Sleep is supposed to be restful. When we sleep, our brain clears waste, and our tissues build and repair. Many people take crawling into bed and falling asleep for granted. But those with back pain know how impossible it feels to get comfortable. Back pain and insomnia are often comorbid, feeding into each other and becoming a vicious cycle.
Sometimes, your old mattress is the culprit. No matter how good your mattress was when you bought it, it has a lifespan of about eight years. Once you pass that time, your mattress will stop giving you what you need. It may start to sag in places, compromising its ability to support you while you sleep.
Not just any mattress will do when it comes to relieving back pain. There are three main things you should watch for.
1. The right firmness level
It’s easy to assume that if you’re in pain, you should sleep on an extremely soft mattress that can provide plenty of cushions. But a mattress that’s too soft can worsen your back pain since it won’t support proper spinal alignment.
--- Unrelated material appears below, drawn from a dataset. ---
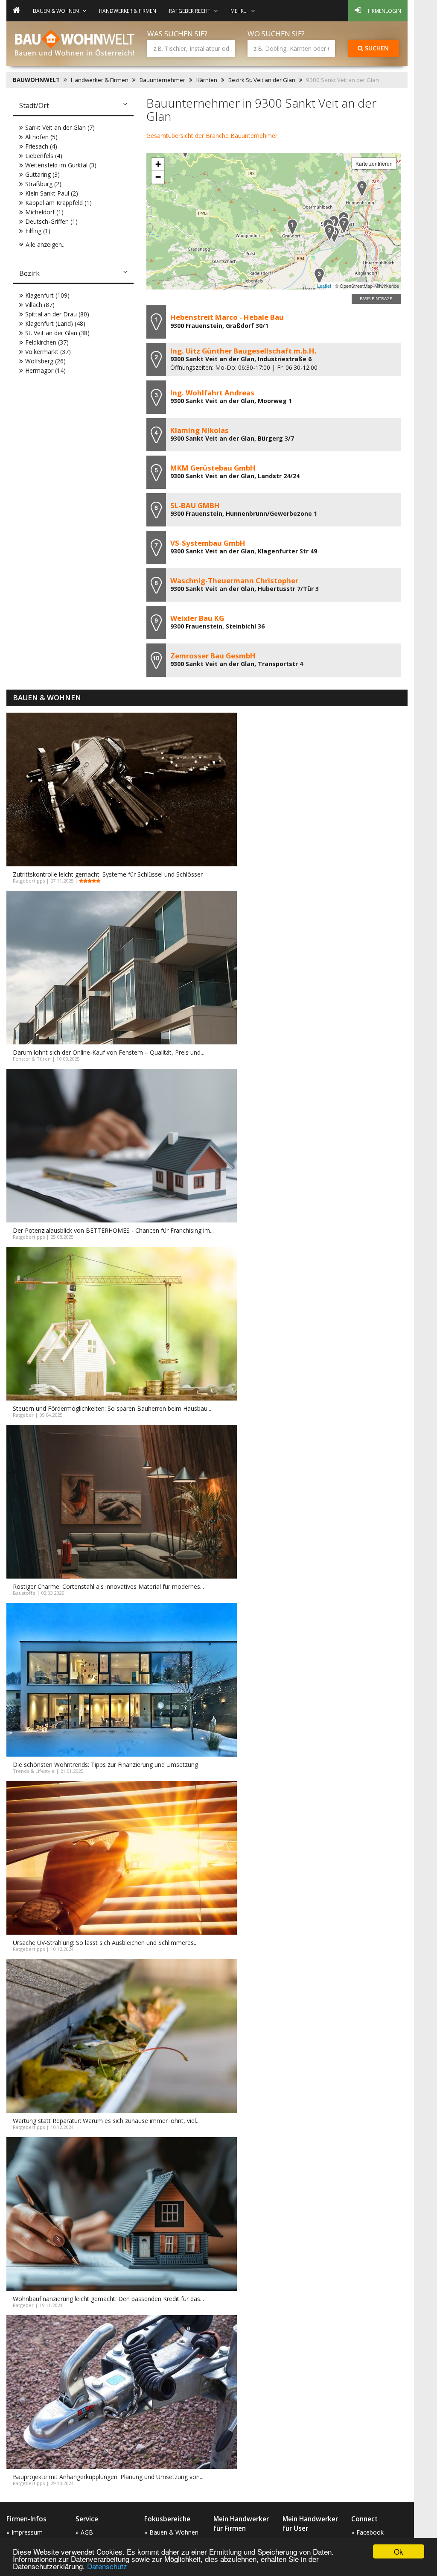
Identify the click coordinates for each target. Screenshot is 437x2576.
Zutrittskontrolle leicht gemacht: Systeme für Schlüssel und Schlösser (108, 874)
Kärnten (206, 80)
Your spine should be in a neutral position to minimize back pain. Sleeping on a mattress that’s too soft allows you to sink in too far, causing your spine to be out of alignment. On the other side of the scale are extra firm mattresses, which can cause your back pain to flare up with other pressure points around the hips, knees and shoulders.
Another important factor to consider is your weight when buying a mattress. Your weight can influence how a mattress feels when you lay on it. Petite body types will put less pressure on a mattress, which means the mattress will feel firmer. This means people under 150 pounds should stay on the lower end of firmness to ensure they get the right balance of pressure relief and support. Heavier body types will find that mattresses feel softer. Going for a firmer mattress is a good idea to ensure you don’t sink too far in.
Experts say that the best firmness for back pain is a medium-firm to firm mattress.
2. The right construction
What your mattress is made of is important when it comes to relieving back pain. Generally, hybrid mattresses — which combine foam layers and coils — are the best choice if you sleep with back pain.
Foam mattresses aren’t bad; some people swear by them. However, they can be prone to sagging or indentations, aggravating symptoms over time. Hybrid mattresses are more durable, though more costly. However, the coil layer ensures you get the proper support for your back while you sleep.
3. Special features for back pain
While it’s not strictly necessary for a mattress for back pain to have special features, some people find they’re nice to have, especially if you live with severe back pain that needs more intervention.
One of the most popular features favored by those with back pain is intentional ergonomic design. Some examples of this are lumbar support or zoned support. Zoned support means a mattress has multiple firmness levels across the surface of the mattress. It’s softer in areas you need, like your shoulder and neck, and firmer around your back to make sure your spine stays aligned. Only a handful of mattresses have zoned support, Casper and Purple being two examples.
Another special feature that may be worth it for people with back pain is being able to adjust the bed. An adjustable bed frame can take the pressure off your spine and help you get in a position that relieves pain.
Too long; didn’t read?
Mattresses are expensive, and if you’re not in a place to buy a new one right now, that doesn’t mean you have to live with back pain. In the meantime, you can invest in a firmer mattress topper to give your bed the support it needs to align your spine. Alternatively, if your mattress is too firm, you can get a softer topper to relieve pressure.
Or, you can supplement your current sleep setup with pillows under your knees or between your legs to help you ease the pain. Sleeping with a pillow under your knees can help maintain the normal curve of your lower back and redistribute weight.
The information contained in this article is for educational and informational purposes only and is not intended as health or medical advice. Always consult a physician or other qualified health provider regarding any questions you may have about a medical condition or health objectives.